9. You might walk, talk, or even drive.
There’s no good reason for these so-called parasomnias, or weird behaviors known to happen during sleep, but luckily they’re mostly harmless. Sleepwalking and similar midslumber activities occur during stage 3 sleep, making it tough to rouse a sleepwalker from deep sleep but not dangerous to do so. (In fact, it can be dangerous not to wake them, considering their next move could be to try to get behind the wheel.) Sleepwalking, talking, or driving is usually due to sleep deprivation or is a side effect of certain medications and occurs in anywhere from 1 to 15% of us, according to the National Sleep Foundation. While it’s definitely most common in kids, you probably don’t have to worry if you find your spouse has migrated to the living room.

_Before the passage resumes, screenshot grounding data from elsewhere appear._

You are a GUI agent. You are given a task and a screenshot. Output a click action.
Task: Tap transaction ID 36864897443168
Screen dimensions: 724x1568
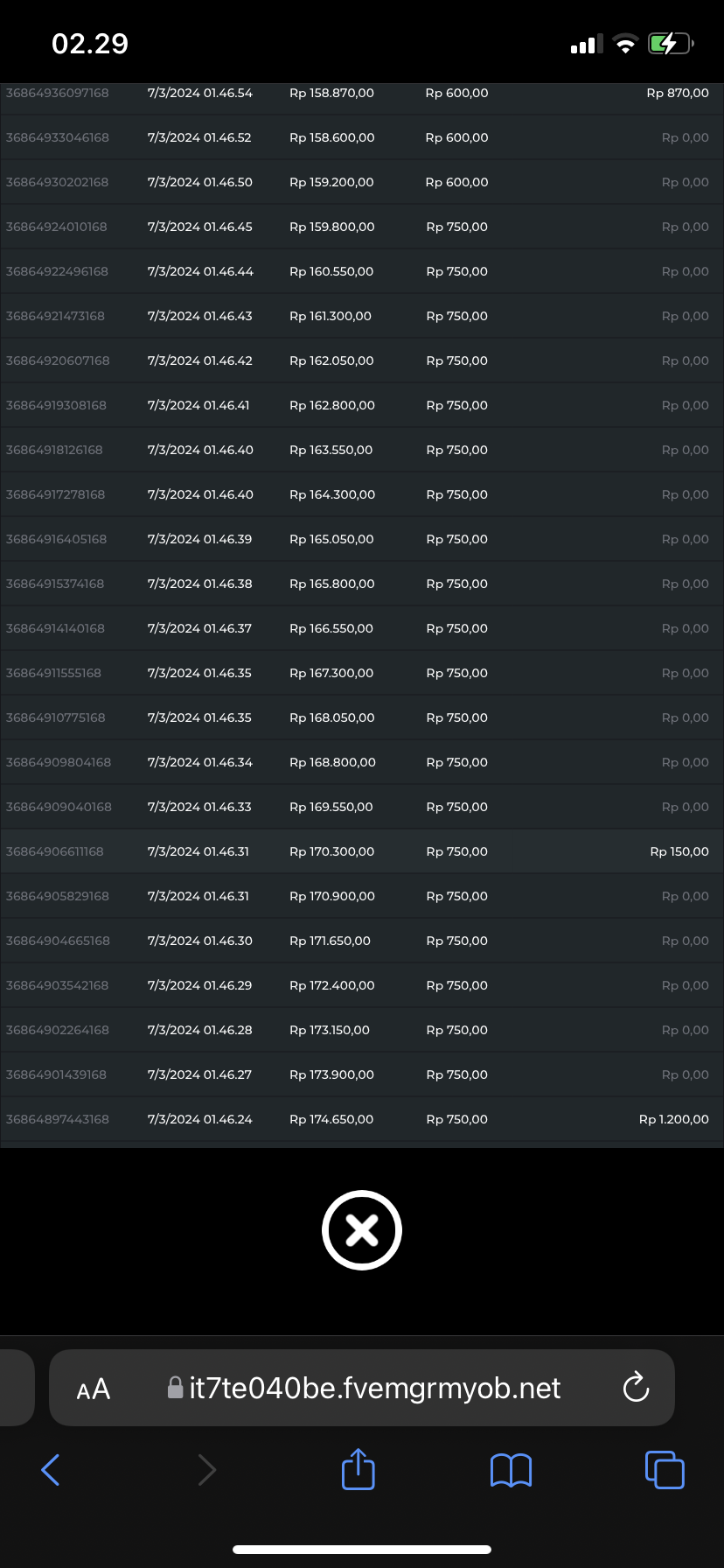(x=58, y=1119)
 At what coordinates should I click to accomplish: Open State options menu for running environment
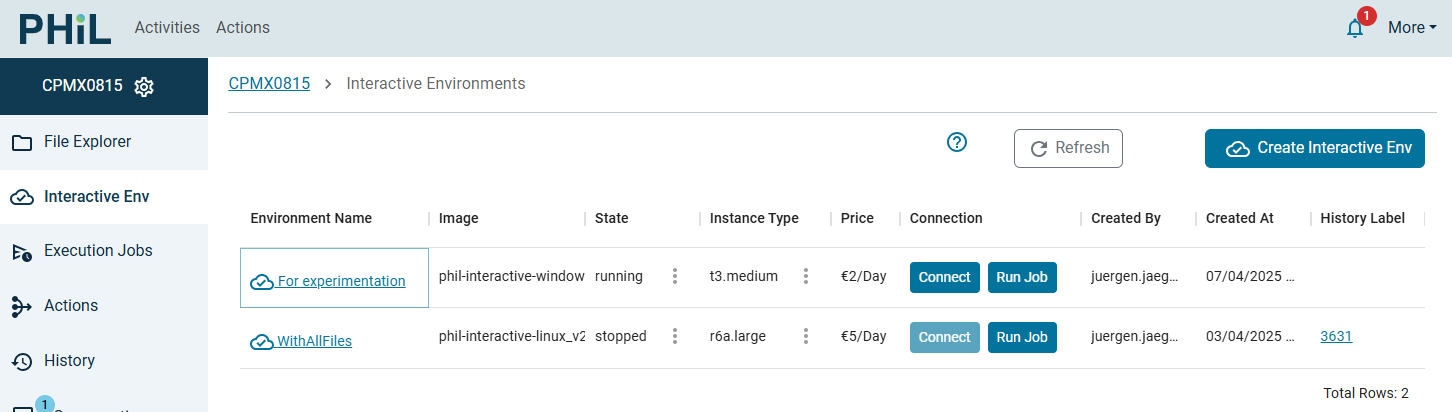click(x=675, y=277)
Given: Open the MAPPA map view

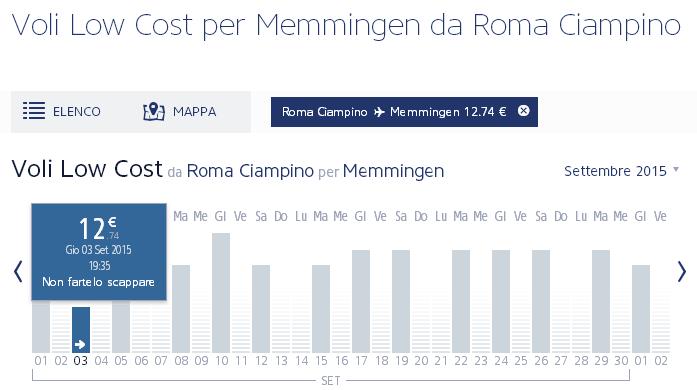Looking at the screenshot, I should pyautogui.click(x=180, y=111).
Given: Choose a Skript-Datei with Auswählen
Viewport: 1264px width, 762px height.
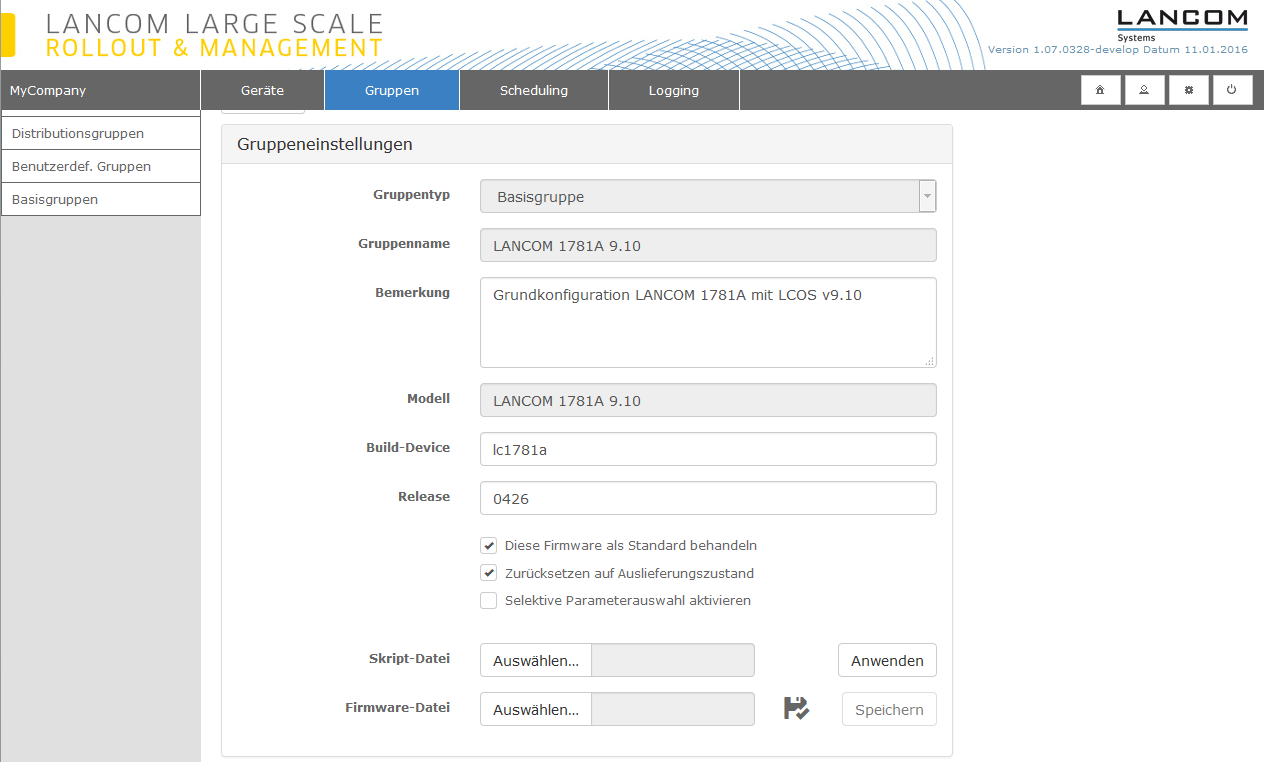Looking at the screenshot, I should [536, 661].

10. You also might twitch.
If you’re not the type to venture all the way out of bed, but you’re familiar with that what-the-heck-where-am-I feeling of twitching yourself awake for no apparent reason, what you’re experiencing is not a parasomnia, but a hypnic jerk. There’s not really a good reason for these spastic movements either, Veasey says, but know that they’re perfectly normal (and typically a feature of that very light stage 1 sleep).
There’s probably more, but we don’t know how much we don’t know.

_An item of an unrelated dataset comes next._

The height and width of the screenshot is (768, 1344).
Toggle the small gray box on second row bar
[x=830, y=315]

Much like the unexplained way my committee arrives at its decisions by morning, sleep is still in many ways a mystery. It’s an “absolute necessity” but “with limited scientific understanding as to why,” Barone wrote in a recently published paper. We know getting too little sleep (and possibly too much!) ups a person’s risk for health problems ranging from type 2 diabetes and heart disease to stroke and earlier death, but much of what we know about sleep is understood by observing the effects of its absence, Barone and his coauthor Ana C. Krieger wrote. In other words, we know more about what happens when we’re sleep deprived than about what happens when we’re actually asleep. Maybe, with future research, we’ll pin down countless other processes that occur overnight and make sleep so essential.
Meanwhile, Veasey says, it’s time the “I’ll sleep when I’m dead” types pay more attention to the quantity and quality of their z’s. Constantly feeling burned out, after all, is no way to live. “We’re really thinking one of the clearest reasons to sleep,” she says, “is so you can actually thrive, not just exist.”